| ACTIVITY |
Go through the lines below. Copy those with "shield".

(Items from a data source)

+===+

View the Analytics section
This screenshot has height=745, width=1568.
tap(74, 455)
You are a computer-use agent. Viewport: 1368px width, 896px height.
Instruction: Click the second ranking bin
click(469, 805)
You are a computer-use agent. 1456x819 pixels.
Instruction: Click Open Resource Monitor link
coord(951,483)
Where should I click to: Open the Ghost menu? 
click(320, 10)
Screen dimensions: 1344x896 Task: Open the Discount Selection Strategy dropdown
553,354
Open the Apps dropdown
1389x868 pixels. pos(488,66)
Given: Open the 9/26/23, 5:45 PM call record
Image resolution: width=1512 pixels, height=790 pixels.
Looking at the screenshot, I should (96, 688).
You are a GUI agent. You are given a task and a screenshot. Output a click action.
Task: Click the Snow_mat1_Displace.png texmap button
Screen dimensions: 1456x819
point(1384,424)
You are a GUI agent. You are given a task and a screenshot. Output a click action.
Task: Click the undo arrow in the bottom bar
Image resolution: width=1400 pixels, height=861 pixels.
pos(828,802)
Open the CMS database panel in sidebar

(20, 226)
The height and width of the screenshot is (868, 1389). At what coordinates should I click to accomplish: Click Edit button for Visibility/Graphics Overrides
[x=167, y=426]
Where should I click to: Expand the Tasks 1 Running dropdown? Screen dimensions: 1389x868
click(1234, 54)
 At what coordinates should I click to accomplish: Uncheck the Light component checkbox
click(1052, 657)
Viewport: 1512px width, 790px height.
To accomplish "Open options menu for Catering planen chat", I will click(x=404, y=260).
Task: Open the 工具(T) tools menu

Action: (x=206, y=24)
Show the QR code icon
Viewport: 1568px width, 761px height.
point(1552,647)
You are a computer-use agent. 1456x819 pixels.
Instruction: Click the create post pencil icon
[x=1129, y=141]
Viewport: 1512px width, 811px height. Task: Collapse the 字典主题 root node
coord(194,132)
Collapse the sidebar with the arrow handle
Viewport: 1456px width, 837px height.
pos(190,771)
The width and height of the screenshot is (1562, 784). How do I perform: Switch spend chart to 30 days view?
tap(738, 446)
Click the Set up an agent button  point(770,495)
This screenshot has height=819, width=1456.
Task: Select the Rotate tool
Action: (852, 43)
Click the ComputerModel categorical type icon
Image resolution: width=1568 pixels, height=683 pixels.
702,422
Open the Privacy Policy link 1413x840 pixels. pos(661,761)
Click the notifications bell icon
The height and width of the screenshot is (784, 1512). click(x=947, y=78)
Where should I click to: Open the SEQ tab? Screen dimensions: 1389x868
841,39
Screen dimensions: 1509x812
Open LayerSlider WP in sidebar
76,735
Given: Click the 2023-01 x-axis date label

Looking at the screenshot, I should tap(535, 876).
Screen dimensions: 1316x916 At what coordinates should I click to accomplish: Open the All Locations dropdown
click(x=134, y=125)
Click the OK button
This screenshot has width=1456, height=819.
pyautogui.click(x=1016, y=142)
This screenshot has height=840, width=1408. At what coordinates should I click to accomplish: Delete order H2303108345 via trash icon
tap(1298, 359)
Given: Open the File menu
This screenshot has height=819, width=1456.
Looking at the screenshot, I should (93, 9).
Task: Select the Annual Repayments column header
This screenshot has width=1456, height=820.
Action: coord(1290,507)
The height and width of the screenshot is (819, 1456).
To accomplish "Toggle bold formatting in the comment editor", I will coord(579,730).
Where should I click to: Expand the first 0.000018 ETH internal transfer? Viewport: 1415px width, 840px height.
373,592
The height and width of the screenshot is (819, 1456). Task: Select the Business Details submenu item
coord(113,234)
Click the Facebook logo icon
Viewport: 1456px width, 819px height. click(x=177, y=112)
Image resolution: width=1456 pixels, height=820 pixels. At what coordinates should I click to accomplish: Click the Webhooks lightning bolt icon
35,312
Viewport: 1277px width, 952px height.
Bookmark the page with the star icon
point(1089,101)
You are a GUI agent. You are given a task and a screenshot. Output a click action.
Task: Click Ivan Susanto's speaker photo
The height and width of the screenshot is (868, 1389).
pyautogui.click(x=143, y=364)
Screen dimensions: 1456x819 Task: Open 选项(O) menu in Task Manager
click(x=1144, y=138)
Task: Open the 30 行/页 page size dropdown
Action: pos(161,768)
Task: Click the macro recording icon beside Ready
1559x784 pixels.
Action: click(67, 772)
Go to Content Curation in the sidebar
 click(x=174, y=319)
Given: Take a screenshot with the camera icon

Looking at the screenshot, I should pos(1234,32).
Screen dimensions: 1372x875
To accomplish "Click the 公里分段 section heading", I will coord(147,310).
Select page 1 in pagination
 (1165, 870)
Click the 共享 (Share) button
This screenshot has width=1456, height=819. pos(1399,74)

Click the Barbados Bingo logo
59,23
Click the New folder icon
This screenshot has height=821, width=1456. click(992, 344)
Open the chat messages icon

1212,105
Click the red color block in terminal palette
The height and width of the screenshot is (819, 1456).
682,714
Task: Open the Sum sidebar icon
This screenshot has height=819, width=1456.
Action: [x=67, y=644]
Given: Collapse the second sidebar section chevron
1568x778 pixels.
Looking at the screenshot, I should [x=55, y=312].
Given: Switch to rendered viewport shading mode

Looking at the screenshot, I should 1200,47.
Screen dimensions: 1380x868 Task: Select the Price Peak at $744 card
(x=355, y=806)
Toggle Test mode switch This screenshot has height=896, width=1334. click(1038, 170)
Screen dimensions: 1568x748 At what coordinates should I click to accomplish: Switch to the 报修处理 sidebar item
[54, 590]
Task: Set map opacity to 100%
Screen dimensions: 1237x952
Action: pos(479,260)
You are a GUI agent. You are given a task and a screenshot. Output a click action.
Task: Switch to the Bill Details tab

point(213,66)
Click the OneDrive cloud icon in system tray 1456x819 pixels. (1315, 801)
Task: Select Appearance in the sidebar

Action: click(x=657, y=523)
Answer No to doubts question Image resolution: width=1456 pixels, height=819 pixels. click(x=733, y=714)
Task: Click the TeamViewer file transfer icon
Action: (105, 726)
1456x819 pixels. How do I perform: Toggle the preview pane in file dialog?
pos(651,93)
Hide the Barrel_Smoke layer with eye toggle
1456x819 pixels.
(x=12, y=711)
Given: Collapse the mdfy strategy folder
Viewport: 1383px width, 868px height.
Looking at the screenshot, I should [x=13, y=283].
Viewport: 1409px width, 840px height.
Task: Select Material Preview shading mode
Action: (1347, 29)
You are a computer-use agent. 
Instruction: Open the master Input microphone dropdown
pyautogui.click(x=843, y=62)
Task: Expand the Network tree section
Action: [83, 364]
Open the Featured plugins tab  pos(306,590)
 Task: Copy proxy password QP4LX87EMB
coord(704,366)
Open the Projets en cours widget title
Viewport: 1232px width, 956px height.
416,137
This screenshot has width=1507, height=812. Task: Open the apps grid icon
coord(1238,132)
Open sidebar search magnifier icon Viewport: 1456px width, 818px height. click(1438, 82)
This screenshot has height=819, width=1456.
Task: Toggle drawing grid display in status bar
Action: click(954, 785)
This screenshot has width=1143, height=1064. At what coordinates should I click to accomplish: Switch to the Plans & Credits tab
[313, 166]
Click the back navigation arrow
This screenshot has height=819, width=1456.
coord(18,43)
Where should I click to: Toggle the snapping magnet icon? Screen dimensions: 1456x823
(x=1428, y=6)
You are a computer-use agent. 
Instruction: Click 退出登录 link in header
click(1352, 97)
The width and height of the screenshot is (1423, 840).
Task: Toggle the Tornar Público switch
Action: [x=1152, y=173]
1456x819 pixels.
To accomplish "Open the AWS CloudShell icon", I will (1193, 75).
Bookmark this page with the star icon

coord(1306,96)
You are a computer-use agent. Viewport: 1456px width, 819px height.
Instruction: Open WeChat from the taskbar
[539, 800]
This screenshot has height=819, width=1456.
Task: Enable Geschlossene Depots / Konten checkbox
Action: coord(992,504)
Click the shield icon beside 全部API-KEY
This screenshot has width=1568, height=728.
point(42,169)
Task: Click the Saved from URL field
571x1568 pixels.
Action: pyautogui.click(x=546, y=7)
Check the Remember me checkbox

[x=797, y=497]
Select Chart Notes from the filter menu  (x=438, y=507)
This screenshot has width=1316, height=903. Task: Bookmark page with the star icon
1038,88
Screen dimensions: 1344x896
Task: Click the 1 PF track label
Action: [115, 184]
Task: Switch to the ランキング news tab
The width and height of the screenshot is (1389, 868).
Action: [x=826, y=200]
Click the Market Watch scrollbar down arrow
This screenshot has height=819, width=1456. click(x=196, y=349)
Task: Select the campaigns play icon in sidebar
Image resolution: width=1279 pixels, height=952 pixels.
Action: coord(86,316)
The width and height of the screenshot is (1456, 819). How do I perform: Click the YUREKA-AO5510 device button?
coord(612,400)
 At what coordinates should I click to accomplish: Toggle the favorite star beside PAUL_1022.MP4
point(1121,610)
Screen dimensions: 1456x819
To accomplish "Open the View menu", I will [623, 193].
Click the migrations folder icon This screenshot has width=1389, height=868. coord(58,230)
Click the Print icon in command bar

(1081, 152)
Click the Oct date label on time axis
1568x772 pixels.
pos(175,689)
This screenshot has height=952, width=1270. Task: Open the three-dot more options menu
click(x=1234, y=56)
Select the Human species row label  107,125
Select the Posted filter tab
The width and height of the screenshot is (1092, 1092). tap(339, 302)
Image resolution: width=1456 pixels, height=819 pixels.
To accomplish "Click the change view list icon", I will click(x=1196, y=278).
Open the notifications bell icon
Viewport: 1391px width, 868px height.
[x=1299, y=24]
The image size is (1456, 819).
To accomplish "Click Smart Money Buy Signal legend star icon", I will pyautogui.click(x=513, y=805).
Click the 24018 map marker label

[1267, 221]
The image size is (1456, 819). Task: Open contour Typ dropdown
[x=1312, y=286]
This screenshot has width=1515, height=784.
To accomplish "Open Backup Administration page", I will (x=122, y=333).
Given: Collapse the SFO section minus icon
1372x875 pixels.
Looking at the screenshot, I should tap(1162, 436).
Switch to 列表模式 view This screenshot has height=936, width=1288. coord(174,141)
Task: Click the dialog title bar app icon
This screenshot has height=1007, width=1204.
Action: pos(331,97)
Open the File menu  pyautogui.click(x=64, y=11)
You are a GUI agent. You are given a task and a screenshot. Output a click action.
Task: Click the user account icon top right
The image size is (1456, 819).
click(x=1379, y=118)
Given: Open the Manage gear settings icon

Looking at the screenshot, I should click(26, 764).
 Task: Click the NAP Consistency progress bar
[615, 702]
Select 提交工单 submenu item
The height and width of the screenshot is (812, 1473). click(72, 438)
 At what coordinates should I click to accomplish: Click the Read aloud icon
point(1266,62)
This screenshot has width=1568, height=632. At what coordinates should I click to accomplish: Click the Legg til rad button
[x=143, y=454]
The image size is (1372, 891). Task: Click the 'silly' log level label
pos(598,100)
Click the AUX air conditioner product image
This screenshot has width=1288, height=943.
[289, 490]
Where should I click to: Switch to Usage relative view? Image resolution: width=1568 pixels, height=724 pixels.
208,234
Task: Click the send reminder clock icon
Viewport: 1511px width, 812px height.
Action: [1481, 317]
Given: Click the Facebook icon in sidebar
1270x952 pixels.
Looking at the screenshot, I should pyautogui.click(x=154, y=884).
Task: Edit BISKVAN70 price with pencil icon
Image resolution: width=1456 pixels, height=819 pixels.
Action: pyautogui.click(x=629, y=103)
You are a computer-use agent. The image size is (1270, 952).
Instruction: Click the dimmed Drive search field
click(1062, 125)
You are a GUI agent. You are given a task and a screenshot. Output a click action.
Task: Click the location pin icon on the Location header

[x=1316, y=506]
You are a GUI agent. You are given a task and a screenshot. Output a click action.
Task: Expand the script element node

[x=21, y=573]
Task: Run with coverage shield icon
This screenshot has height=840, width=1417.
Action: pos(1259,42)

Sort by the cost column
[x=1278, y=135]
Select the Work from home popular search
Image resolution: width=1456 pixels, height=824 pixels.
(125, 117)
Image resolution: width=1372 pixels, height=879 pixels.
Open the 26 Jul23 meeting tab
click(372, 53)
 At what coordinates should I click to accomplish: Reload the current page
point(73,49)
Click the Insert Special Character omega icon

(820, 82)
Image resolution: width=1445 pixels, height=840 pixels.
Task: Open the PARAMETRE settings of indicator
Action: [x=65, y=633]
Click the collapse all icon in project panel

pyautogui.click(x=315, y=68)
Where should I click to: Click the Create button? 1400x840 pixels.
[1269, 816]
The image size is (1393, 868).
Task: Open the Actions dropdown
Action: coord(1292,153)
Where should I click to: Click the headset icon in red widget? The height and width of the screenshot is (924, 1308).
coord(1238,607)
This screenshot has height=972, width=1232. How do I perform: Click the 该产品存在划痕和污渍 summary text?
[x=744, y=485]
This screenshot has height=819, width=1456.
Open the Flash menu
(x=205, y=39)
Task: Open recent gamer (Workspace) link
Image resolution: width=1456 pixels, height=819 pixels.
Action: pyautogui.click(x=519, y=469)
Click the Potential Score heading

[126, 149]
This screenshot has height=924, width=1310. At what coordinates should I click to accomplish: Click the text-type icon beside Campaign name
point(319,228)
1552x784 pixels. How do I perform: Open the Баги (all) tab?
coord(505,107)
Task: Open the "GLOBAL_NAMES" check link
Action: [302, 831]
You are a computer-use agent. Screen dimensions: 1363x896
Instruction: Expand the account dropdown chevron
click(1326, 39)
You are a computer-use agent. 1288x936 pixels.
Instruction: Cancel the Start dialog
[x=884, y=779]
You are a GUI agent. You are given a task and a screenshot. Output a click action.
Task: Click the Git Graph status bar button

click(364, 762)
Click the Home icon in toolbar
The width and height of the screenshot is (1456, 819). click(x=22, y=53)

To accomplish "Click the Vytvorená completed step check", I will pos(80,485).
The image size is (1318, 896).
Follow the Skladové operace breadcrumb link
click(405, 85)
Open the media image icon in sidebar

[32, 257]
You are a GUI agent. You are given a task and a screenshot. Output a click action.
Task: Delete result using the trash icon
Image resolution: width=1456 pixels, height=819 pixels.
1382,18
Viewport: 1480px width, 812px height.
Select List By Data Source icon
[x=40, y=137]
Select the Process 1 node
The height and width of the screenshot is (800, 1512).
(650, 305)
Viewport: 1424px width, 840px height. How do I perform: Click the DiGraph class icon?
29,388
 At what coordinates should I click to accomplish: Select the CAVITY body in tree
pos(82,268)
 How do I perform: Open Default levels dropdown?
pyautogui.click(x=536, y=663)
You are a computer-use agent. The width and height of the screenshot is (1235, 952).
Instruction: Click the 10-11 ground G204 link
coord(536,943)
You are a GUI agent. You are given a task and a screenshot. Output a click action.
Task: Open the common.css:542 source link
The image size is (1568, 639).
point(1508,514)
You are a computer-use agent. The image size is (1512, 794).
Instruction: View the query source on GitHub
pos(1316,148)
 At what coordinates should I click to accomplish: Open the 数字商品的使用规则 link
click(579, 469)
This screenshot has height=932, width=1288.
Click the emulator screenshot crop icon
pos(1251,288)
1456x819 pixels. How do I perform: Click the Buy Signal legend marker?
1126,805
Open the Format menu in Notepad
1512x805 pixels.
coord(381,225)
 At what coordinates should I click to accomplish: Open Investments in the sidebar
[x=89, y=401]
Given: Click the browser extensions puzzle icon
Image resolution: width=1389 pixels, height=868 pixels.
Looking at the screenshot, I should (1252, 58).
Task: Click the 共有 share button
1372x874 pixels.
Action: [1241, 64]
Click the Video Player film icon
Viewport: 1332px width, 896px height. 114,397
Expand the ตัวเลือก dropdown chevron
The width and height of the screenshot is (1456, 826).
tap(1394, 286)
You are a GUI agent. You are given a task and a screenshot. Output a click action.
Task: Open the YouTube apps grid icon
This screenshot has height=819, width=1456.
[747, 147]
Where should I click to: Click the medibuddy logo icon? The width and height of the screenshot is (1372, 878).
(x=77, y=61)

+===+

| SOLVED EXERCISE |
Click the shield icon beside 全部API-KEY
Task: Run with coverage shield icon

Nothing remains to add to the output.